# LTZ Rims!!



## brian v (Dec 25, 2011)

cool ,pics when you get them mounted please . ,,,..,,,


----------



## RollinOn18s (Mar 28, 2013)

Are they legit with centre caps? How much for the set?


----------



## crauls1010 (Jan 22, 2013)

For sure! It won't be for a while, sadly  I need to save some money for tires and possibly new tire pressure monitors.. It's a work in process


----------



## crauls1010 (Jan 22, 2013)

They're legit. The person I got them from had them on for about a year. I got them for $250 for all 4


----------



## Dieselard (Jan 2, 2012)

crauls1010 said:


> They're legit. The person I got them from had them on for about a year. I got them for $250 for all 4


Thats a great deal! I paid $300 for mine and bought used TPMS sensors from ebay. There is a guy selling OEM ones for really cheap
Make sure they are not bent!


----------



## crauls1010 (Jan 22, 2013)

Dieselard said:


> Thats a great deal! I paid $300 for mine and bought used TPMS sensors from ebay. There is a guy selling OEM ones for really cheap
> Make sure they are not bent!


Thanks for the info. Do you, by any chance, have a link? Love your Cruze, by the way!


----------



## Dieselard (Jan 2, 2012)

crauls1010 said:


> Thanks for the info. Do you, by any chance, have a link? Love your Cruze, by the way!

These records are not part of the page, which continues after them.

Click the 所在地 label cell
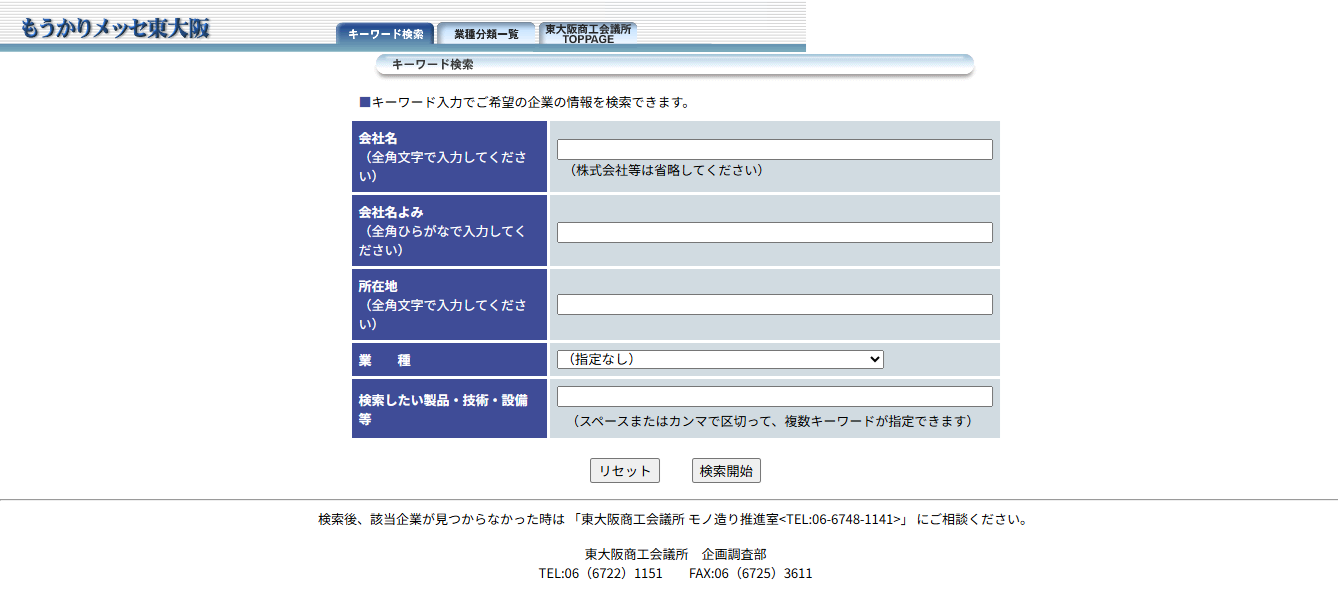Viewport: 1338px width, 597px height. pyautogui.click(x=449, y=305)
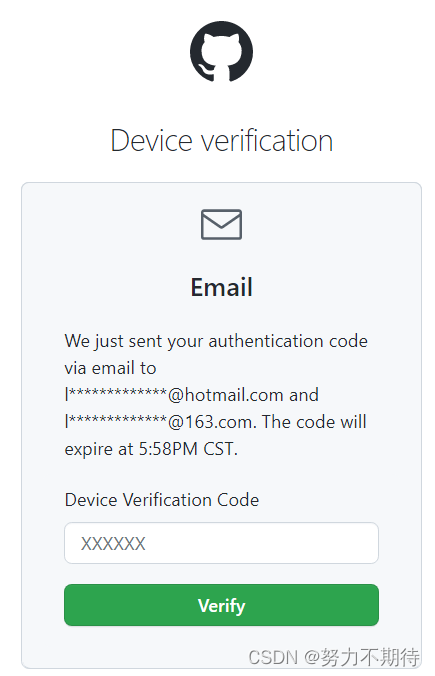The image size is (435, 676).
Task: Click the 'via email to' text
Action: pyautogui.click(x=110, y=368)
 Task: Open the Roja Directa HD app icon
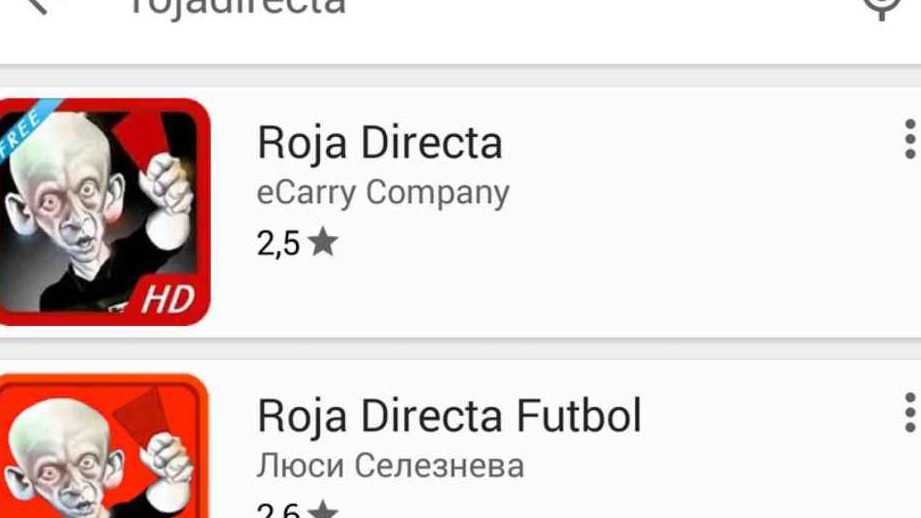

i bought it from northendautowrecking on ebay. The car had 43 miles on it

Look around and see what you find. I believe you can use a universal sensor and a certain couple OEM sensors. It does not have to be exact science. 
I have universals in my Winter wheels and I have no problems.


----------



## Mick (Dec 31, 2011)

****!! That's a price for one wheel. Good find.

Sent from AutoGuide.com Free App


----------



## crauls1010 (Jan 22, 2013)

Mick said:


> ****!! That's a price for one wheel. Good find.
> 
> Sent from AutoGuide.com Free App


It's a great deal! I was going to buy some MSR 095's for $650, so I'm saving a lot of money! Which makes me very, very happy :happy:


----------



## danielp23 (May 14, 2013)

Hey just wondering, did you get the wheels from a guy in Riverside, CA?


----------



## crauls1010 (Jan 22, 2013)

danielp23 said:


> Hey just wondering, did you get the wheels from a guy in Riverside, CA?

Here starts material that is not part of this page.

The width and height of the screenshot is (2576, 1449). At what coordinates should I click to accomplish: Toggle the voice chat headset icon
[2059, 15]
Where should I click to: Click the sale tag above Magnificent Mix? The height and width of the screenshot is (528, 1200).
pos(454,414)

No, but I saw that posting as well as this one.


----------



## babymobilcruze (Aug 17, 2012)

Fml wish I could find 4 ltz rims for $250


----------



## crauls1010 (Jan 22, 2013)

babymobilcruze said:


> Fml wish I could find 4 ltz rims for $250


Yeah lol I got lucky! It was worth the 80 mile drive, that's for sure!


----------



## babymobilcruze (Aug 17, 2012)

crauls1010 said:


> Yeah lol I got lucky! It was worth the 80 mile drive, that's for sure!


I have a neighbor a few doors down with a ltz. Looks like he got rear ended or back into something, its been all mangled for months every time I drive by I keep thinking about asking if he'd trade wheels if I paid for a new bumper. They have 2 cruzes its worth a shot but never see him outside or working in the garage.


----------



## crauls1010 (Jan 22, 2013)

babymobilcruze said:


> I have a neighbor a few doors down with a ltz. Looks like he got rear ended or back into something, its been all mangled for months every time I drive by I keep thinking about asking if he'd trade wheels if I paid for a new bumper. They have 2 cruzes its worth a shot but never see him outside or working in the garage.


It's worth a try!! You'll never know if you don't ask. Seems pretty reasonable to me!


----------



## 2013Cruze (Aug 4, 2012)

babymobilcruze said:


> I have a neighbor a few doors down with a ltz. Looks like he got rear ended or back into something, its been all mangled for months every time I drive by I keep thinking about asking if he'd trade wheels if I paid for a new bumper. They have 2 cruzes its worth a shot but never see him outside or working in the garage.


It's worth a shot.


----------



## 2013Cruze (Aug 4, 2012)

I personally would like a set of these rims.


----------



## crauls1010 (Jan 22, 2013)

2013Cruze said:


> I personally would like a set of these rims.


Those are sexy!!! What are they?


----------



## crauls1010 (Jan 22, 2013)

Decided to spend the money to get the rims mounted about 2 weeks before Christmas. Finally getting around to posting pics 












I'm working on getting the center cap bow ties plastidipped. Next, I'm going to plastidip the bottom part of the rear bumper!


----------



## snowvette (Oct 9, 2012)

Those wheels are the reason I had to have a LTZ. Looks great!


----------